__Set task__.
Rewrite the rows below as a numbered list, dropping any blank lines.

__Text and item location entries__.
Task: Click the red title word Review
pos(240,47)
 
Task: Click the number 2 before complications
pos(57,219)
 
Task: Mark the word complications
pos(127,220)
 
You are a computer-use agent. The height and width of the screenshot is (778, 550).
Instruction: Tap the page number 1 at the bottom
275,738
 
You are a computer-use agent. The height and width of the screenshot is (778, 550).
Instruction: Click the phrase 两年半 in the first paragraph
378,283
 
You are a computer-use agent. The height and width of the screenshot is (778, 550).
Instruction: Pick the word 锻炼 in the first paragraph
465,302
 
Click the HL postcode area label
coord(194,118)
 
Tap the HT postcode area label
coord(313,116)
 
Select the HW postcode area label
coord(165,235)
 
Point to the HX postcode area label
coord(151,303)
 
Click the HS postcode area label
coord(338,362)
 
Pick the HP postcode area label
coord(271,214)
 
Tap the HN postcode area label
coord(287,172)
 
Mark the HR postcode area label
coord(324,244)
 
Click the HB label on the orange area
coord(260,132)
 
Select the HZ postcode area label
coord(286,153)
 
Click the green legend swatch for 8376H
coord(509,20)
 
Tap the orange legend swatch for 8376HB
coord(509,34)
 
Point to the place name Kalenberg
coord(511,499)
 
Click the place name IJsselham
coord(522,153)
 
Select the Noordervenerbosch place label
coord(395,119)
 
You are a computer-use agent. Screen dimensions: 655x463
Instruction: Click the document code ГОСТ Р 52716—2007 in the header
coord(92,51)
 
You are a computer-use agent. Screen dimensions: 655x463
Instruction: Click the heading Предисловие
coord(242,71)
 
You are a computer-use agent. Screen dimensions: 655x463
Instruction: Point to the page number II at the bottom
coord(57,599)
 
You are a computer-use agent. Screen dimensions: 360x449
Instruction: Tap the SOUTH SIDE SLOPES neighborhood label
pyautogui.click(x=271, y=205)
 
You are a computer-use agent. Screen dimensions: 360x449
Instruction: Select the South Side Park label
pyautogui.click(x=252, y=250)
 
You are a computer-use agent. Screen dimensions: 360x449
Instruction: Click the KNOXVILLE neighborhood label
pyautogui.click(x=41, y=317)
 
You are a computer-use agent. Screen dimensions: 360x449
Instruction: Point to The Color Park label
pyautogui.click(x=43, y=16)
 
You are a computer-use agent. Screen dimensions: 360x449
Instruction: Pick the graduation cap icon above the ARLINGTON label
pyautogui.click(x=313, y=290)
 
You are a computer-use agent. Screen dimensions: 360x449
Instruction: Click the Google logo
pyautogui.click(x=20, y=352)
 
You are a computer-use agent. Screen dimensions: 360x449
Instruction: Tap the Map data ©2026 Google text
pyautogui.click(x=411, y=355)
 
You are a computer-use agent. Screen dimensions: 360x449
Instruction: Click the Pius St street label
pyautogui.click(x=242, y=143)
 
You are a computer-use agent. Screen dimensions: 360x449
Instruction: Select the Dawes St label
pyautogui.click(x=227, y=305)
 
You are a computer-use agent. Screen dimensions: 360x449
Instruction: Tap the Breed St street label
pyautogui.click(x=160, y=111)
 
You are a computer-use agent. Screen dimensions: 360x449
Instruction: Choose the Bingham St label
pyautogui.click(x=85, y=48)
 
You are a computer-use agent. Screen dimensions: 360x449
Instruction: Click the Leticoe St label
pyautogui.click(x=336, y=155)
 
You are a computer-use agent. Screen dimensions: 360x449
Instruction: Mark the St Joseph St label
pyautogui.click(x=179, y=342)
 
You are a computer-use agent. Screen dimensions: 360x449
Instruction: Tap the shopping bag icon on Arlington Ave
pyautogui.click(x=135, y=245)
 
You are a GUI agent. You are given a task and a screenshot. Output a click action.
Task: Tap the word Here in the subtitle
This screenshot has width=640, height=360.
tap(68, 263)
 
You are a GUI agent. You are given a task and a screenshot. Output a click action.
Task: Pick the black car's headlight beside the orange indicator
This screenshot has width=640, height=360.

__Output__.
1. Task: Click the red title word Review
2. pos(240,47)
3. Task: Click the number 2 before complications
4. pos(57,219)
5. Task: Mark the word complications
6. pos(127,220)
7. You are a computer-use agent. The height and width of the screenshot is (778, 550).
8. Instruction: Tap the page number 1 at the bottom
9. 275,738
10. You are a computer-use agent. The height and width of the screenshot is (778, 550).
11. Instruction: Click the phrase 两年半 in the first paragraph
12. 378,283
13. You are a computer-use agent. The height and width of the screenshot is (778, 550).
14. Instruction: Pick the word 锻炼 in the first paragraph
15. 465,302
16. Click the HL postcode area label
17. coord(194,118)
18. Tap the HT postcode area label
19. coord(313,116)
20. Select the HW postcode area label
21. coord(165,235)
22. Point to the HX postcode area label
23. coord(151,303)
24. Click the HS postcode area label
25. coord(338,362)
26. Pick the HP postcode area label
27. coord(271,214)
28. Tap the HN postcode area label
29. coord(287,172)
30. Mark the HR postcode area label
31. coord(324,244)
32. Click the HB label on the orange area
33. coord(260,132)
34. Select the HZ postcode area label
35. coord(286,153)
36. Click the green legend swatch for 8376H
37. coord(509,20)
38. Tap the orange legend swatch for 8376HB
39. coord(509,34)
40. Point to the place name Kalenberg
41. coord(511,499)
42. Click the place name IJsselham
43. coord(522,153)
44. Select the Noordervenerbosch place label
45. coord(395,119)
46. You are a computer-use agent. Screen dimensions: 655x463
47. Instruction: Click the document code ГОСТ Р 52716—2007 in the header
48. coord(92,51)
49. You are a computer-use agent. Screen dimensions: 655x463
50. Instruction: Click the heading Предисловие
51. coord(242,71)
52. You are a computer-use agent. Screen dimensions: 655x463
53. Instruction: Point to the page number II at the bottom
54. coord(57,599)
55. You are a computer-use agent. Screen dimensions: 360x449
56. Instruction: Tap the SOUTH SIDE SLOPES neighborhood label
57. pyautogui.click(x=271, y=205)
58. You are a computer-use agent. Screen dimensions: 360x449
59. Instruction: Select the South Side Park label
60. pyautogui.click(x=252, y=250)
61. You are a computer-use agent. Screen dimensions: 360x449
62. Instruction: Click the KNOXVILLE neighborhood label
63. pyautogui.click(x=41, y=317)
64. You are a computer-use agent. Screen dimensions: 360x449
65. Instruction: Point to The Color Park label
66. pyautogui.click(x=43, y=16)
67. You are a computer-use agent. Screen dimensions: 360x449
68. Instruction: Pick the graduation cap icon above the ARLINGTON label
69. pyautogui.click(x=313, y=290)
70. You are a computer-use agent. Screen dimensions: 360x449
71. Instruction: Click the Google logo
72. pyautogui.click(x=20, y=352)
73. You are a computer-use agent. Screen dimensions: 360x449
74. Instruction: Tap the Map data ©2026 Google text
75. pyautogui.click(x=411, y=355)
76. You are a computer-use agent. Screen dimensions: 360x449
77. Instruction: Click the Pius St street label
78. pyautogui.click(x=242, y=143)
79. You are a computer-use agent. Screen dimensions: 360x449
80. Instruction: Select the Dawes St label
81. pyautogui.click(x=227, y=305)
82. You are a computer-use agent. Screen dimensions: 360x449
83. Instruction: Tap the Breed St street label
84. pyautogui.click(x=160, y=111)
85. You are a computer-use agent. Screen dimensions: 360x449
86. Instruction: Choose the Bingham St label
87. pyautogui.click(x=85, y=48)
88. You are a computer-use agent. Screen dimensions: 360x449
89. Instruction: Click the Leticoe St label
90. pyautogui.click(x=336, y=155)
91. You are a computer-use agent. Screen dimensions: 360x449
92. Instruction: Mark the St Joseph St label
93. pyautogui.click(x=179, y=342)
94. You are a computer-use agent. Screen dimensions: 360x449
95. Instruction: Tap the shopping bag icon on Arlington Ave
96. pyautogui.click(x=135, y=245)
97. You are a GUI agent. You are given a task and a screenshot. Output a click action.
98. Task: Tap the word Here in the subtitle
99. This screenshot has width=640, height=360.
100. tap(68, 263)
101. You are a GUI agent. You are given a task and a screenshot. Output a click action.
102. Task: Pick the black car's headlight beside the orange indicator
103. This screenshot has width=640, height=360.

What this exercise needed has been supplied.